■ **EXERCISE**
Copying rule for the data below: pictures stay out, and only the lines from the one with "Given: Select the filing number 京兴械备20240323" down to the one with "Click the speech bubble icon beside Chatbot", inclusive, are repeated exactly.

**** EXTRACTED MATERIAL ****

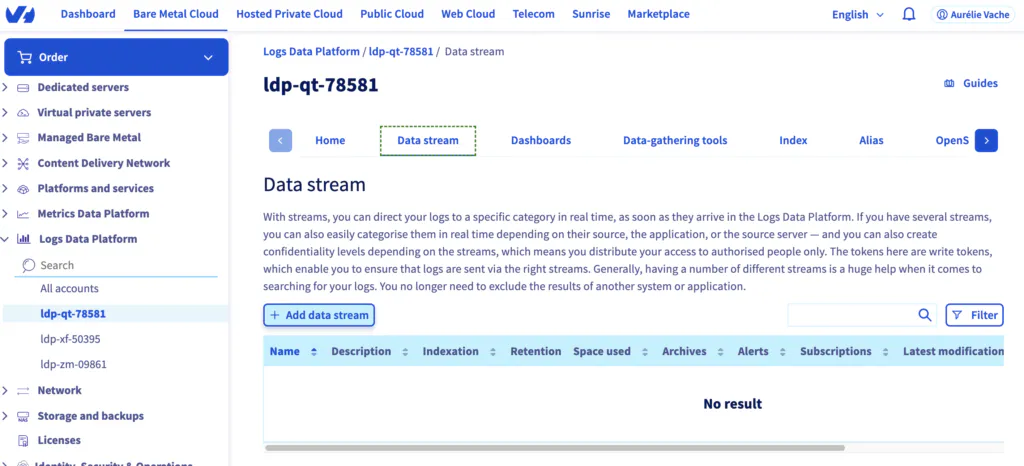Click the Dedicated servers icon
The image size is (1024, 466).
click(x=24, y=87)
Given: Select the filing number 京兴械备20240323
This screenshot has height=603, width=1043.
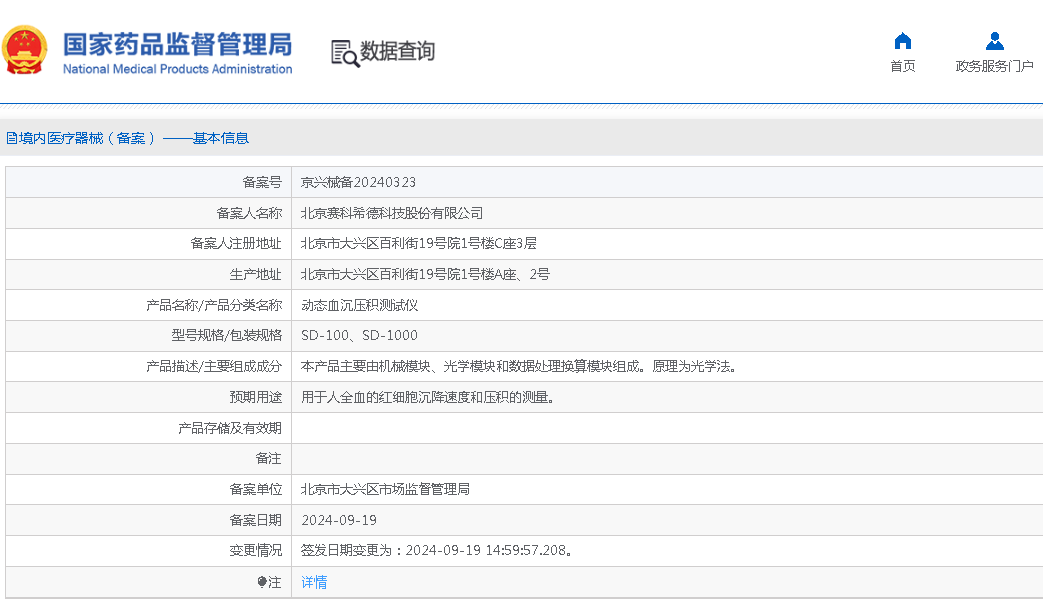Looking at the screenshot, I should pos(358,182).
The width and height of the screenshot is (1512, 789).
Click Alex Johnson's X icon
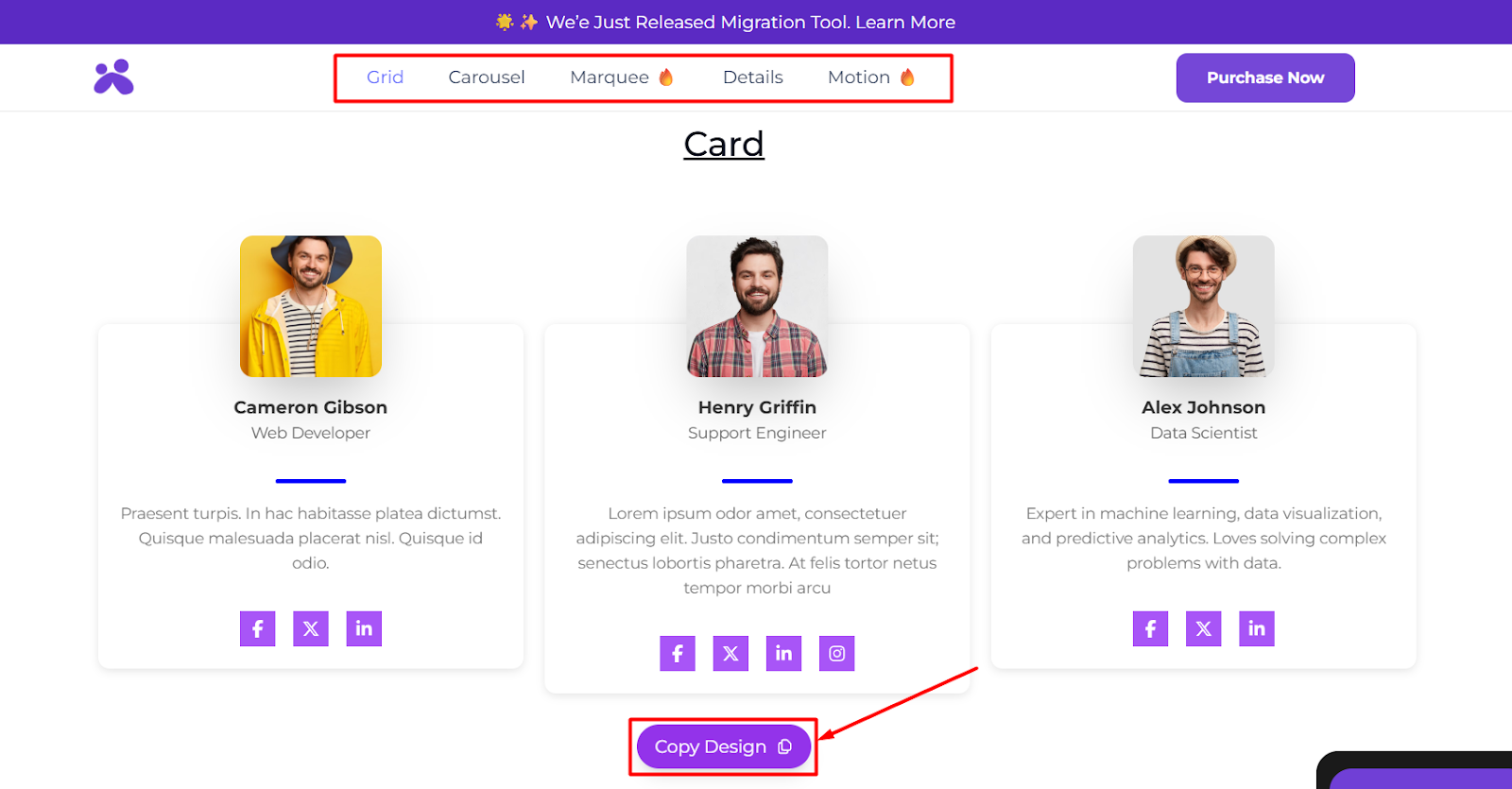1203,628
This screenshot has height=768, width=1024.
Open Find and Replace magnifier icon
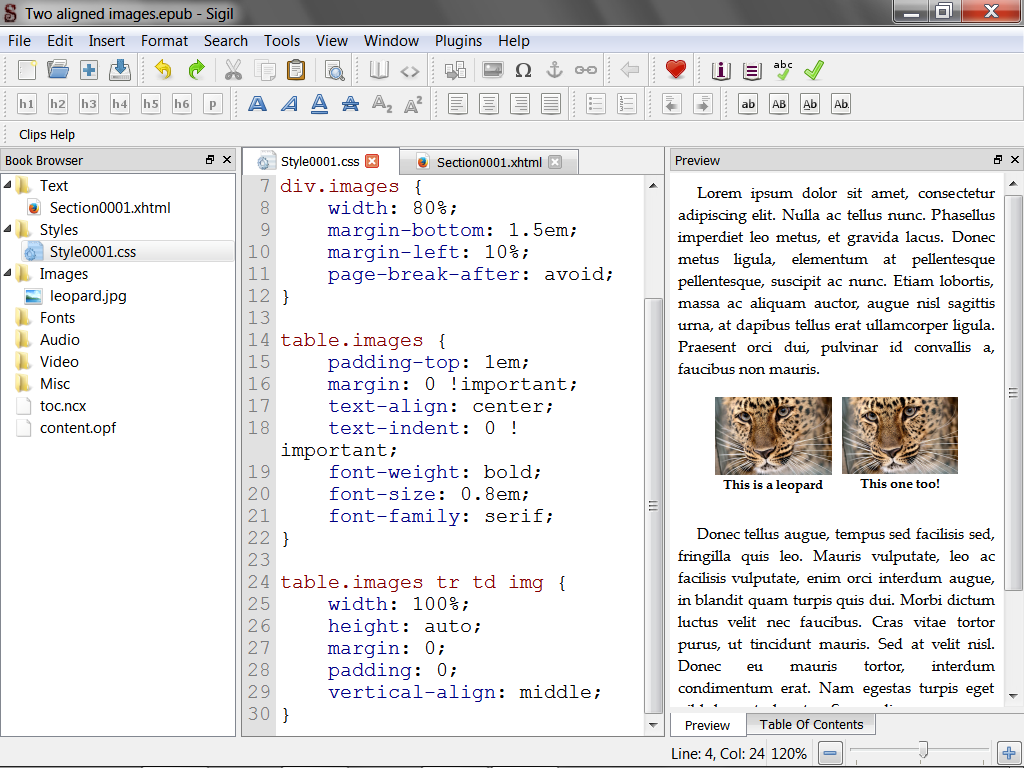tap(334, 70)
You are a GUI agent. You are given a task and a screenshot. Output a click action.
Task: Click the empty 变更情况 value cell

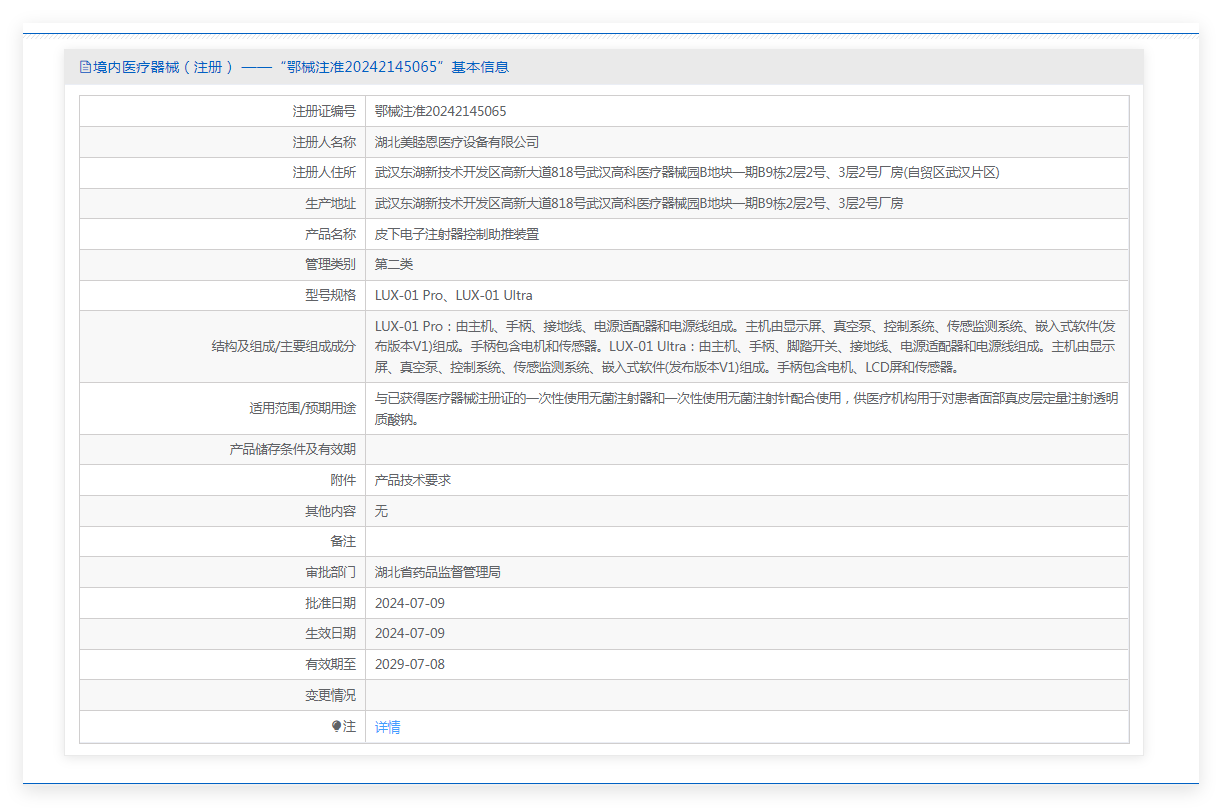click(x=745, y=695)
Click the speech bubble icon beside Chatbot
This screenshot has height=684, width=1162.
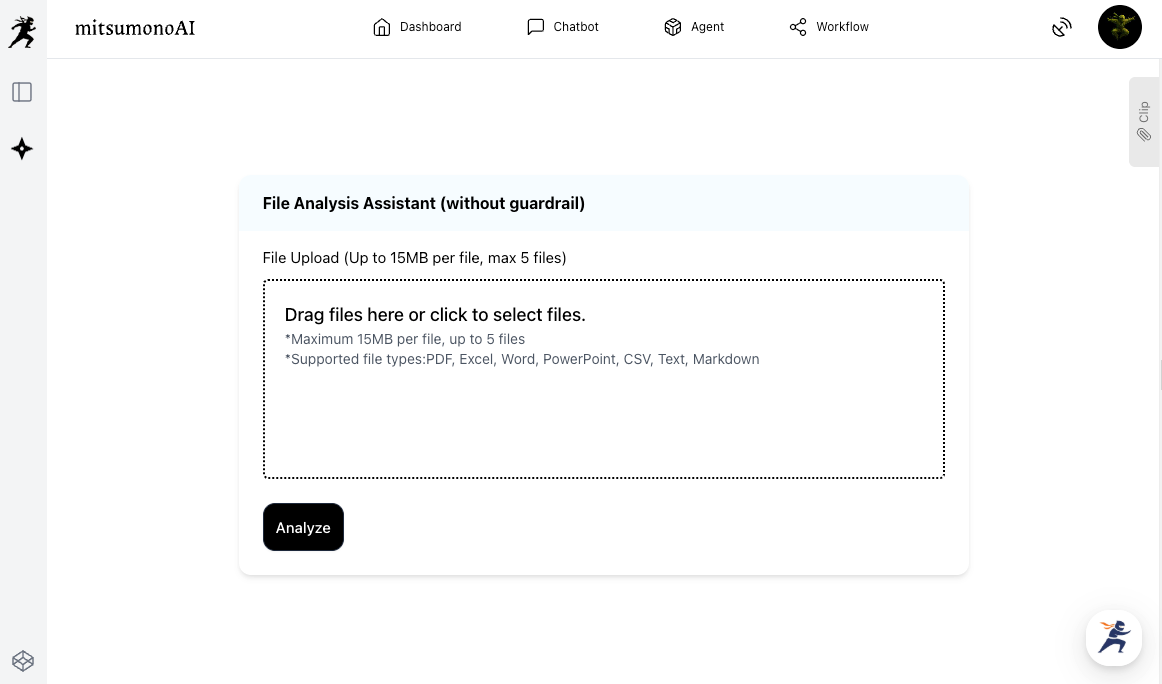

****

■ **RESPONSE TO THIS TASK**
Given: Select the filing number 京兴械备20240323
This screenshot has height=603, width=1043.
Looking at the screenshot, I should pos(358,182).
The width and height of the screenshot is (1512, 789).
Click Alex Johnson's X icon
1203,628
This screenshot has height=768, width=1024.
Open Find and Replace magnifier icon
tap(334, 70)
You are a GUI agent. You are given a task and a screenshot. Output a click action.
Task: Click the empty 变更情况 value cell

click(x=745, y=695)
Click the speech bubble icon beside Chatbot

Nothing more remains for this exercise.